Q - La France a dit non. François Hollande a dit non.
R - Oui, les Iraniens sont des belligérants donc il faut les mettre dans la conférence parce qu'on fait la paix avec des gens avec qui on est en guerre. Donc j'entends cet argument qui est répété à satiété par les Russes notamment mais pas seulement par les Russes. La France a un point de vue différent et pas simplement la France, beaucoup de ceux qui sont autour de la coalition. Pourquoi ? Pour deux raisons principales. D'abord, parce que l'Iran n'a jusqu'à présent pas accepté l'ordre du jour tel que défini. L'Iran n'a jamais dit qu'il acceptait qu'il y ait un gouvernement de transition composé de membres de l'opposition et du régime auquel serait transféré les pouvoirs de M. Bachar Al-Assad. Or, autant c'est une bonne chose de faire venir les belligérants, mais si on ne fait pas venir dans une conférence des gens qui ne sont pas d'accord sur l'objet de la conférence. Ça, c'est quand même le premier point essentiel.
Q - Parce que c'est quoi l'objectif de cette conférence ?
R - Mais je viens de vous le dire, de composer un gouvernement de transition composé de part et d'autre par consentement mutuel et qui ait les pouvoirs de M. Bachar Al-Assad !
Le deuxième argument très important auquel, pour le moment, je n'ai pas eu de réponse est le suivant : au-delà de l'affaire syrienne, il y a la question très difficile de l'arme nucléaire iranienne. Est-ce que, oui ou non, les Iraniens vont avoir la bombe atomique ? Ce n'est pas une petite question. Nous, nous y sommes opposés et d'ailleurs les Russes aussi.
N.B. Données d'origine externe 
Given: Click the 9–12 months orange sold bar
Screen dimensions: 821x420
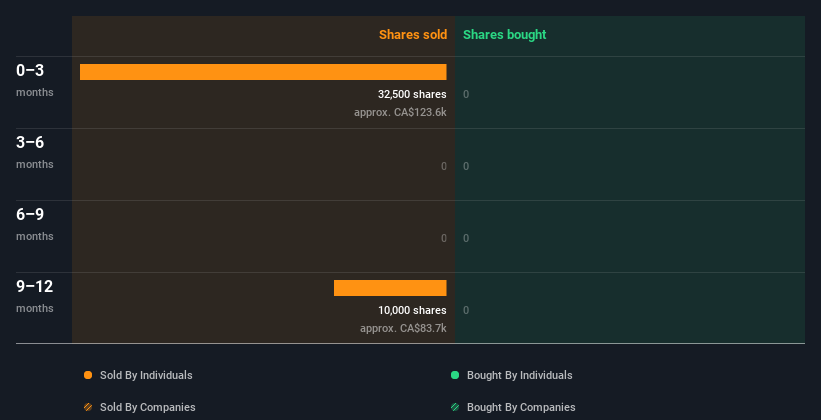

Or, si l'Iran est pleinement partie prenante de cette conférence, il va faire en sorte de faire traîner la conférence sur la Syrie pour qu'il y ait une espèce de collision entre la conférence sur la Syrie et les négociations sur le nucléaire iranien. L'Iran risque de demander des concessions en matière nucléaire en échange de concessions de sa part dans la crise syrienne. Nous ne voulons pas de ce faux marchandage.
Q - Un mot avant de parler du Mali, la Turquie, la révolte ne faiblit pas là-bas, six jours de manifestations et deux morts. Face à l'intransigeance du Premier ministre, les manifestants accusent Erdogan de «dérive autoritaire» et de vouloir islamiser la Turquie laïque. Y a-t-il d'après vous un risque de «Printemps turc» ?
R - Ce sont des choses différentes et évidemment on est frappés tous par le fait qu'à partir d'un problème qui était localisé, qui était un problème d'urbanisme, d'aménagement urbain, c'est devenu une grande révolte, une grande contestation, et nous Français avons appelé à la retenue bien sûr. Maintenant, faire la comparaison avec le «Printemps arabe» je crois que c'est un peu rapide.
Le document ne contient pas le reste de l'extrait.